Akhberet Tadesa, 15, who is unable to feed herself and hasn't spoken or walked unaided since a shell exploding near her home left her in an apparent state of mental shock, is aided by her father Tadese Gebremedhin, left, and sister Fana, 13, right, at the Ayder Referral Hospital in Mekele, in the Tigray region of northern Ethiopia, on Thursday, May 6, 2021. As the Tigray People’s Liberation Front and the government forces fight, civilians, and especially children, are suffering heavily. (AP Photo/Ben Curtis)

(GIN)—The disastrous war in the Horn of Africa is being guided secretly by the U.S., according to briefings reported by the World Peace Foundation (WPF), a philanthropic foundation for research into peace processes affiliated with Massachusetts-based Fletcher School of Law.

The year-long conflict in Ethiopia pitting the Tigray People’s Liberation Front and its allies against the Ethiopian government has caused thousands, perhaps tens of thousands, of battlefield casualties.

In the humanitarian catastrophe caused by the conflict, 5.2 million people in Ethiopia’s north have faced hunger and lacked basic supplies for a year as the government sought to strangle the Tigray region.

In a commentary titled “How the International Community is Betraying Tigray—and its Principles,” the thinking of key international figures regarding the war against Tigray led by the Federal Government of Ethiopia and the State of Eritrea is detailed.


With the African Union unable to take effective action to end one of the bloodiest wars in the world today, Western officials began holding meetings secretly in Djibouti and in the Seychelles, writes Alex de Waal, executive secretary of the WPF.

Two top officials attended the latest meeting, arriving in a U.S. Air Force aircraft operating on behalf of the U.S. State Department.

Gen.
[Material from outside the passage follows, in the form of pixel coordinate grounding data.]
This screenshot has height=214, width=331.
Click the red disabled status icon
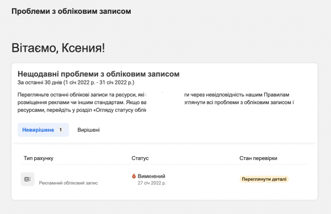[134, 176]
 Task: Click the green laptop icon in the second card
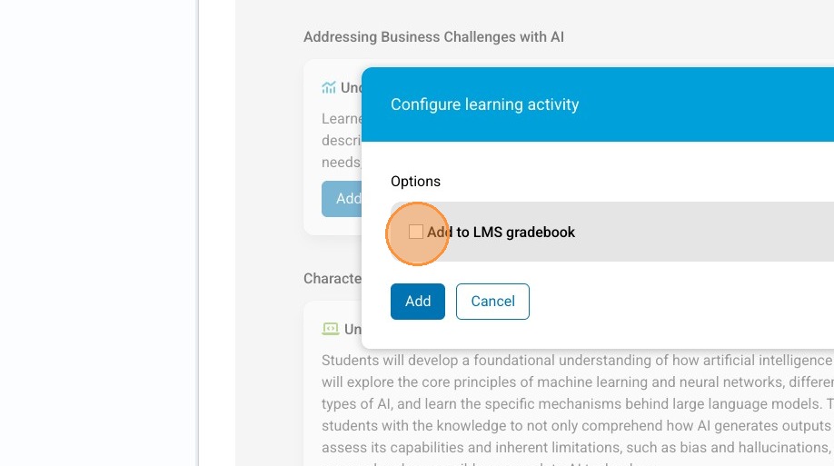pyautogui.click(x=330, y=329)
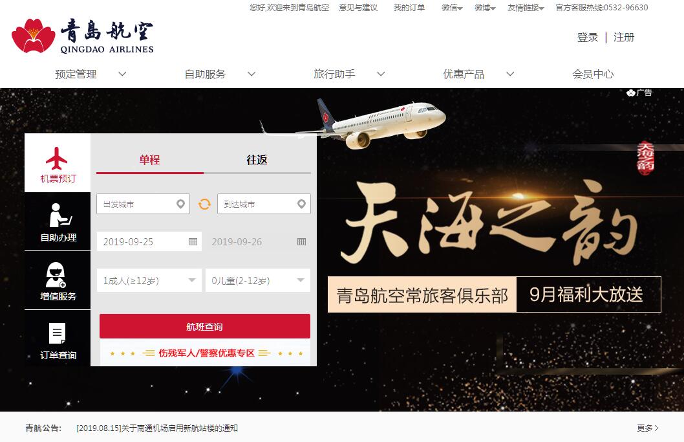The width and height of the screenshot is (684, 442).
Task: Switch to the 往返 round-trip tab
Action: [x=257, y=160]
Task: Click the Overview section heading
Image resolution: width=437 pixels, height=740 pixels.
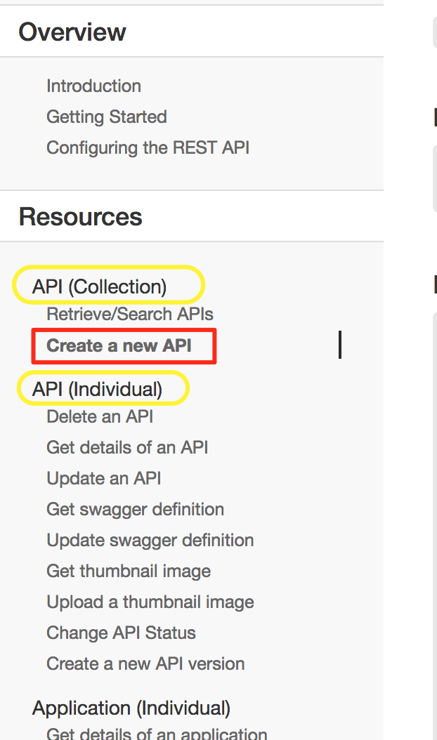Action: click(x=72, y=32)
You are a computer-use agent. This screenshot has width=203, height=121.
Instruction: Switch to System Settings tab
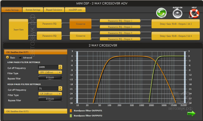33,10
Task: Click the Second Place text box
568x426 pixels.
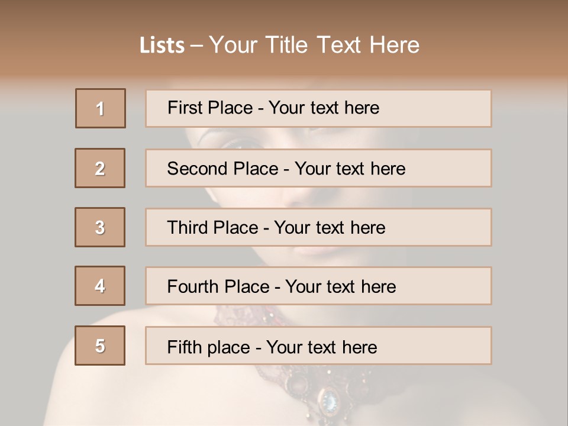Action: click(318, 168)
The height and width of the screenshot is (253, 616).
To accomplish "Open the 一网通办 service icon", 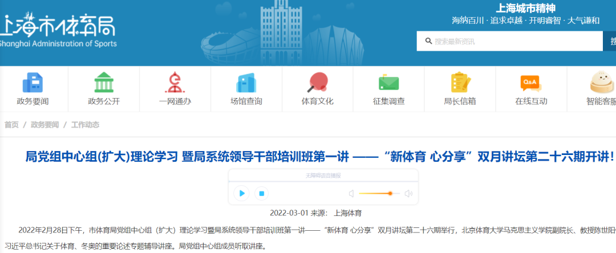I will click(x=175, y=83).
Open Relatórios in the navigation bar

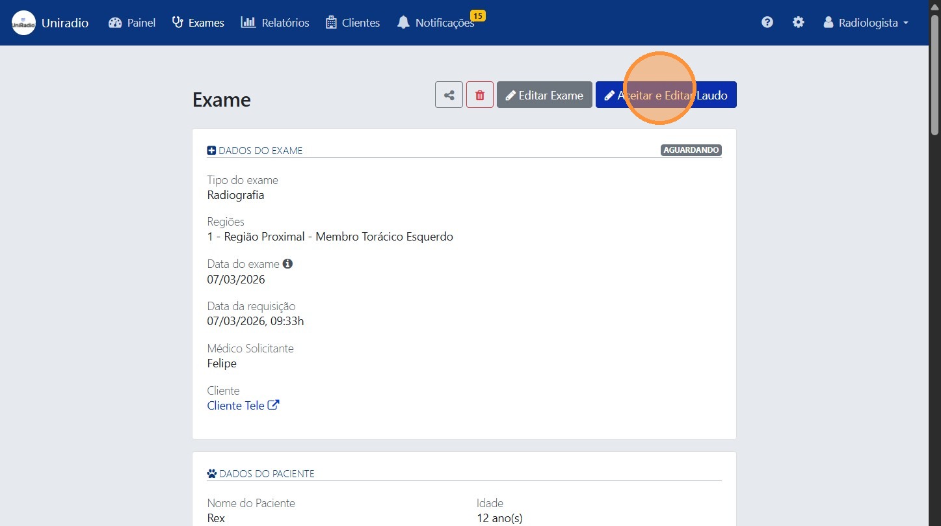pyautogui.click(x=275, y=23)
Tsadkan Gebretensae, a former chief of the Ethiopian military, now a strategist for the Tigrayans, told The New York Times in a phone interview that “the fighting is intense, and the casualties are immense.”

On Sept. 20, U.S. Special Envoy Mike Hammer held a press briefing and took questions from journalists. His performance left much to desire, opined de Waal. There were no condolences to Ethiopians, especially Tigrayans, for their bereavements, losses and fears. He failed to convey the gravity of the war in which the survival of the Tigrayan people is in question and the future of Ethiopia and the Horn of Africa will be decided.

Ethiopia could revert to normal, Hammer hinted, including its strategic partnership with the U.S., if the Ethiopian government were given the right encouragement to do the right thing.

He took the Tigrayans for granted, protested de Waal, assuming they would be ready to surrender in the negotiating room what they have refused to concede on the battlefield.

Most of all, the U.S. envoy’s speech raised questions about who is setting policy towards Ethiopia in the Horn of Africa and what is the strategy beyond trying to manage the crisis and hoping for the best.